Compared to the detection of lymph node metastasis from lung cancer and other cancers, FDG PET/CT is less accurate in esophageal cancer [4]. The addition of FDG PET to EUS-FNA does not change N classification significantly [4]. The sensitivity of PET/CT for the detection of distant nodal metastasis is 90 % [2]. The combined use of PET and CT improves the detection rate of nodal disease (Fig. 7.5). Still, false-positive findings due to chronic inflammation may be a limitation [1].
Fig. 7.5
Sagittal fused PET/CT image of the thoracic level shows the hypermetabolic esophageal cancer (arrow) and more cranially located hypermetabolic periesophageal lymph node (arrowhead)
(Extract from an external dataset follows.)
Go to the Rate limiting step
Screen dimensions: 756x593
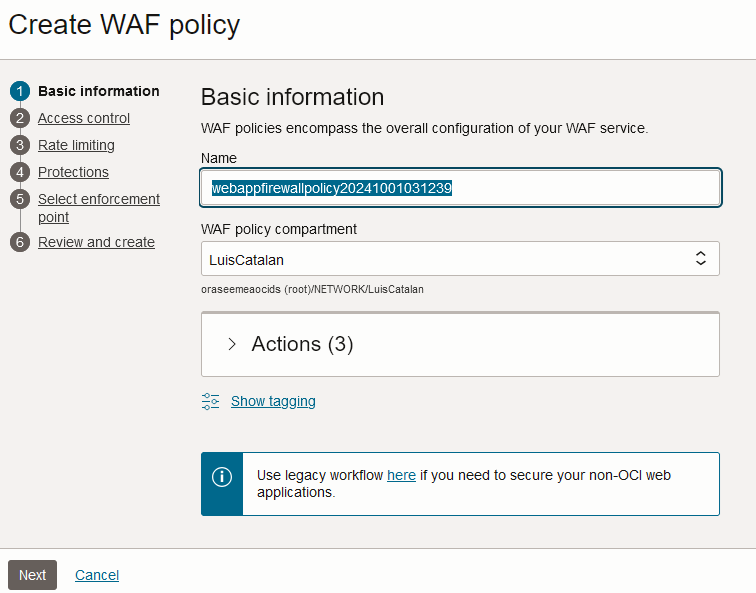click(x=76, y=145)
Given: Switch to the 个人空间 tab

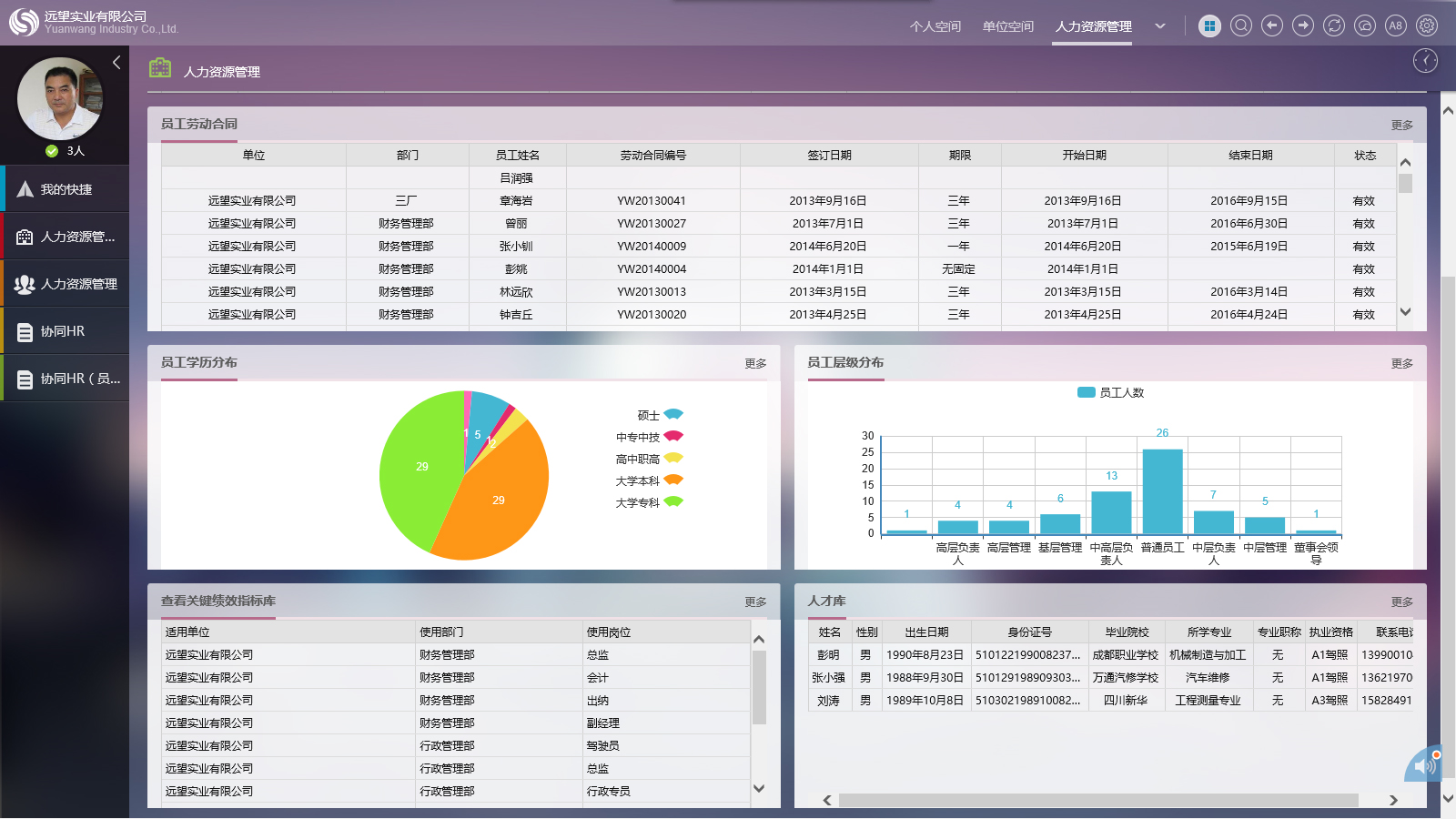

Metabolic parameters have also been used in the evaluation of N staging. A study by Moon evaluated patients with clinically N0 disease and reported that combined use of T classification and SUVmax were strong predictors of occult metastatic disease [26]. Other metabolic parameters such as TLG and MTV have been also studied by different groups. Hsu found a significant correlation between extratumoral maximum SUV and N classification [27].
M Stage
In patients with recent diagnosis of esophageal cancer, 20–30 % will have distant metastasis at the time of diagnosis [1, 2]. Metastases are mostly found in the liver, lung, and bones [1–3, 6]. Except for the brain, contrast-enhanced CT of the chest, abdomen, and pelvis will cover most of the areas that may have metastatic deposits. The most updated National Comprehensive Cancer Network (NCCN) guidelines propose the use of PET/CT in initial staging when upper gastrointestinal endoscopy, biopsy, and CT scan with and without contrast of the chest and abdomen fail to reveal M1 disease [28].
EUS
CT and MRI
Although CT is only 63–74 % sensitive, it remains the mainstay for imaging of distant metastasis [3]. Hepatic metastases are visualized as low-density ill-defined lesions. Contrast-enhanced CT imaging during portal venous phase is mostly used for hepatic metastasis [1]. Lesions less than 1 cm are difficult to detect with CT, which may result in false-negative results [4]. Adrenal metastases usually appear as focal adrenal enlargement or an adrenal nodule. Optimized CT, MR imaging, percutaneous FNA, or laparoscopy may be required to confirm the etiology of these lesions [6, 29].
Solitary pulmonary metastases are rare at initial presentation. Solitary pulmonary nodules are more likely to be either benign or synchronous lung malignancies [5]. Therefore tissue confirmation of solitary pulmonary nodules detected during staging should be considered [3]. Multiple pulmonary metastatic nodules are uncommon at initial presentation, though they are seen more at late stages. CT is very sensitive at detecting pulmonary metastasis. Most pulmonary metastases are round, well defined, and noncalcified [1].
FDG PET
The most common sites for distant metastasis are the liver, lung, bones, and adrenal glands. Less commonly seen are metastases to the brain, subcutaneous tissues, thyroid gland, skeletal muscles, and pancreas [31]. The most important role of FDG PET in esophageal cancer is the detection of distant metastases (Figs. 7.6 and 7.7). As M stage is a major determinant of treatment planning, PET/CT performed at initial workup is becoming standard of care [1].